#### [YOUR OBJECTIVE]
Print the lines that run from the line with "隐私申明 (272, 2557)" to the line with "淘宝优惠 (463, 1543)", keeping both end lines, exactly as they appear in the entries below, and nothing else.

════════

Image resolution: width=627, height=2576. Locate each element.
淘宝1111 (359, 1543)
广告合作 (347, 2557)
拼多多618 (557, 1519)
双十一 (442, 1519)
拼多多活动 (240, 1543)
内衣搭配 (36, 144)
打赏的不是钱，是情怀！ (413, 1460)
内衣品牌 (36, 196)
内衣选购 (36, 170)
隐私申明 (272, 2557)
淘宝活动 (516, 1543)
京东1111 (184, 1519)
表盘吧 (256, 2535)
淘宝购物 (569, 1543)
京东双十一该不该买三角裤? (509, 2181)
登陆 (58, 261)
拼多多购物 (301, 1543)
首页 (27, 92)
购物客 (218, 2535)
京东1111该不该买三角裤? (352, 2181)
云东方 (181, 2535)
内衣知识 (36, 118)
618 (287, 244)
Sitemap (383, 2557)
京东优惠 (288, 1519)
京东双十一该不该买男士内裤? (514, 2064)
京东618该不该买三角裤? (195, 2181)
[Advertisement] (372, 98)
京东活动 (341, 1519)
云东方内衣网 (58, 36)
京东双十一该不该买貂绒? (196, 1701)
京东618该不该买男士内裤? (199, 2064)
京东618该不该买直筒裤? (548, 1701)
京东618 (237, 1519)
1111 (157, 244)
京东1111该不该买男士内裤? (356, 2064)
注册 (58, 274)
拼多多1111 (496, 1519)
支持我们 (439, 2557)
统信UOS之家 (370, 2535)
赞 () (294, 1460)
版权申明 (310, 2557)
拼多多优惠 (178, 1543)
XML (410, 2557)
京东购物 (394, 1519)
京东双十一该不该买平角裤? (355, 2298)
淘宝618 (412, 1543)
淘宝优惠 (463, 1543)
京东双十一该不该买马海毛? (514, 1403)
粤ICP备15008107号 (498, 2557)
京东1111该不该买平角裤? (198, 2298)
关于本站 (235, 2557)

════════

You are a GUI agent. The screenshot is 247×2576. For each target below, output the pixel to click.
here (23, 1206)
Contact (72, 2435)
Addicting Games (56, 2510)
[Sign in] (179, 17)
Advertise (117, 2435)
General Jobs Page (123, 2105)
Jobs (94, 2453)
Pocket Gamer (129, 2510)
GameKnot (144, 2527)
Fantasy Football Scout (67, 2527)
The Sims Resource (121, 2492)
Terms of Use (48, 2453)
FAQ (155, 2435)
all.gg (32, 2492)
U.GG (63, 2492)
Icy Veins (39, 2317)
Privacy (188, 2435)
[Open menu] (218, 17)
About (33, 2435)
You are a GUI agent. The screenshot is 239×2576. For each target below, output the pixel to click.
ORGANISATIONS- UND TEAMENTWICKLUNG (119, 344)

════════

#### [WRITTEN ANSWER]
隐私申明 (272, 2557)
淘宝活动 (516, 1543)
京东1111 (184, 1519)
表盘吧 (256, 2535)
淘宝购物 (569, 1543)
京东双十一该不该买三角裤? (509, 2181)
登陆 (58, 261)
拼多多购物 (301, 1543)
首页 (27, 92)
购物客 (218, 2535)
京东1111该不该买三角裤? (352, 2181)
云东方 (181, 2535)
内衣知识 (36, 118)
618 (287, 244)
Sitemap (383, 2557)
京东优惠 (288, 1519)
京东双十一该不该买男士内裤? (514, 2064)
京东618该不该买三角裤? (195, 2181)
[Advertisement] (372, 98)
京东活动 (341, 1519)
云东方内衣网 (58, 36)
京东双十一该不该买貂绒? (196, 1701)
京东618该不该买男士内裤? (199, 2064)
京东618该不该买直筒裤? (548, 1701)
京东618 (237, 1519)
1111 (157, 244)
京东1111该不该买男士内裤? (356, 2064)
注册 (58, 274)
拼多多1111 (496, 1519)
支持我们 (439, 2557)
统信UOS之家 (370, 2535)
赞 () (294, 1460)
版权申明 (310, 2557)
拼多多优惠 (178, 1543)
XML (410, 2557)
京东购物 (394, 1519)
京东双十一该不该买平角裤? (355, 2298)
淘宝618 (412, 1543)
淘宝优惠 (463, 1543)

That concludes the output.